Dari persentase potensi lahan rotan nasional, data Kementerian Kehutanan dan Sucofindo melansir "Annual Allowable Cut" (potensi tebang lestari) nasional sebanyak 210 ribu ton dan sekitar 125 ribu ton di antaranya menjadi potensi tebang lestari di wilayah Sulawesi.

Ketika itu, petani dan pengelola rotan di Sulawesi patut berbangga, karena di wilayah Sulawesi terdapat 25 jenis rotannya yang tumbuh di kawasan hutan. Hal ini mengungguli daerah lainnya yang juga mengembangkan rotan yakni di Jawa dan Sumatera.

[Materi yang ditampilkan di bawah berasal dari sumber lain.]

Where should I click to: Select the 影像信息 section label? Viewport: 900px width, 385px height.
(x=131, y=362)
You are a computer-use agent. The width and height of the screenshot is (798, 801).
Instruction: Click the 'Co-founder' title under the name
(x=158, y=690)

Hanya saja, masa keemasan itu tidak bertahan lama. Munculnya kebijakan Peraturan Menteri Perdagangan (Permendag) Nomor 35/M-DAG/PER/11/2011 tentang Larangan Ekspor Rotan, ibarat petir di siang hari bagi petani di hulu dan pengusaha industri rotan di hilir.

"Jelang empat tahun kebijakan itu diterbitkan, hingga saat ini belum ada realisasi dari kompensasi yang disebutkan dalam Permendag tersebut," kata Sekretaris Asmindo Sulsel HA Mansyur AS di Makassar.

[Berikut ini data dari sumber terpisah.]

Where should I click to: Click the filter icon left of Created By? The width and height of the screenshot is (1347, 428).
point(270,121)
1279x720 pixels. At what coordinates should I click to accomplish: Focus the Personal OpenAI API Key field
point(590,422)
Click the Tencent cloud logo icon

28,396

Dia mengatakan, janji pemerintah sebagai kompensasi dari Permendag itu sebagai dampak dari larangan ekspor rotan yakni program "comfort school with rotan" dengan penggunaan furnitur rotan di sekolah. Tetapi itu tidak berjalan, kalau pun ada hanya satu dua sekolah saja yang merupakan bagian dari program "Corporate Social Responsibility" dari BUMN atau BUMD.

Selain itu, juga dijanjikan bentuk badan penyanggah melalui sistem resi gudang yang diatur dalam Permendag Nomor 37/M-DAG/PER/11/2011. Namun hingga saat ini tidak pernah terlaksana.

"Semua kompensasi itu belum diwujudkan, termasuk mendorong investor membangun industri furnitur di daerah," katanya.

Menurut dia, untuk pasar domestik juga terbatas, karena pemakaian perabot berbahan baku rotan belum memasyarakat, karena kurangnya sosialisasi. Sementara itu, konsumen kini cenderung menggunakan perabot plastik.

Belum lagi, janji pemerintah sebagai kompensasi larangan ekspor rotan adalah melakukan transmigrasi perajin. Artinya perajin rotan di Sulawesi akan dibelajarkan pada pelaku industrI di Pulau Jawa yang lebih awal berkembang. Namun kenyataannya, konsep itu tidak pernah dilaksanakan.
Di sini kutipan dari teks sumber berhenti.